■ **PROBLEM DESCRIPTION**
Rewrite the part that opens with the line containing "360x510 pixels. Task: Tap the lowest" and closes with the line containing "click(x=250, y=463)", with both of those lines included. Shift every coordinate value in the answers up by 112, and give all the lines of that part again, requests included, with nothing from any other rows.

►

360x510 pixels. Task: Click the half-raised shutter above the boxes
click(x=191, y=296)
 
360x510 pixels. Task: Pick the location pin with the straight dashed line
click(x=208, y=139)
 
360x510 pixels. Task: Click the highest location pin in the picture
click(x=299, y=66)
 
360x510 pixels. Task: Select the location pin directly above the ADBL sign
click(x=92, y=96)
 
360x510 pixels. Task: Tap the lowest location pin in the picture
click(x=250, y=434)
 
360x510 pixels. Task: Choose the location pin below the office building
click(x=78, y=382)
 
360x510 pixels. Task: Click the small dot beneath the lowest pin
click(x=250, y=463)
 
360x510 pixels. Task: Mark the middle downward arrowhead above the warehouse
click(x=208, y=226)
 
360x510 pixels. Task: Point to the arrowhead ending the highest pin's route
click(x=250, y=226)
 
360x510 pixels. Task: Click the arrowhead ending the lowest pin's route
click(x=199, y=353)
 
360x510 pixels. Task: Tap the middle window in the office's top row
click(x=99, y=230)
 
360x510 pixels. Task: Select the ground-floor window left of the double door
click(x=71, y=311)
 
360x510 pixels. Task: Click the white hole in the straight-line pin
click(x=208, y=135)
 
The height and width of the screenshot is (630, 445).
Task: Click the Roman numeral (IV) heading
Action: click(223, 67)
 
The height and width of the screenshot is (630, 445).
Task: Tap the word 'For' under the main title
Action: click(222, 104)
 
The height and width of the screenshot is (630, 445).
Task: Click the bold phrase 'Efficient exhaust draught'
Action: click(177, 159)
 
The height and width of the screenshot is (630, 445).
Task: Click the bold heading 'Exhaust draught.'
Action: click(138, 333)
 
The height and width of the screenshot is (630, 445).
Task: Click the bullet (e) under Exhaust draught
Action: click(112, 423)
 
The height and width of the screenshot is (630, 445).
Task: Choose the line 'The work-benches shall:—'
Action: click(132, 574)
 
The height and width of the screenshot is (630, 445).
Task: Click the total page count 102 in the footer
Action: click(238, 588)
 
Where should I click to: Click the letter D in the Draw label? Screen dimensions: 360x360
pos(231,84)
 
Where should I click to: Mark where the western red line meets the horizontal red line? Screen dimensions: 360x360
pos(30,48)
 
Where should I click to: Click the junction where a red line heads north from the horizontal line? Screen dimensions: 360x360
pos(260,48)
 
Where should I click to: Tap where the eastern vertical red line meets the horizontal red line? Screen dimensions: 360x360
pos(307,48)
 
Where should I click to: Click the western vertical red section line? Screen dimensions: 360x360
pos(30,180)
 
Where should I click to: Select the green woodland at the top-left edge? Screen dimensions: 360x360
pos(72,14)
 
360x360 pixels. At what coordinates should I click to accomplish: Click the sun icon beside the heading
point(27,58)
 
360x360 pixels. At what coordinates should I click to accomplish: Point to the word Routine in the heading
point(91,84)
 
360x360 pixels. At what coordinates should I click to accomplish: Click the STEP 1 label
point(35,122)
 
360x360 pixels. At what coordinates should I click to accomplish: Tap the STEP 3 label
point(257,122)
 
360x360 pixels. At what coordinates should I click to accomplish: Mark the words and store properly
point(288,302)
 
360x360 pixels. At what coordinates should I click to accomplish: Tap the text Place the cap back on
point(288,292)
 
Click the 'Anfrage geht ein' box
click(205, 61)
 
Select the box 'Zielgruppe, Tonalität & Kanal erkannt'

◄

■ **COMPLETE RESPONSE**
360x510 pixels. Task: Tap the lowest location pin in the picture
click(x=362, y=546)
 
360x510 pixels. Task: Choose the location pin below the office building
click(x=190, y=494)
 
360x510 pixels. Task: Click the small dot beneath the lowest pin
click(x=362, y=575)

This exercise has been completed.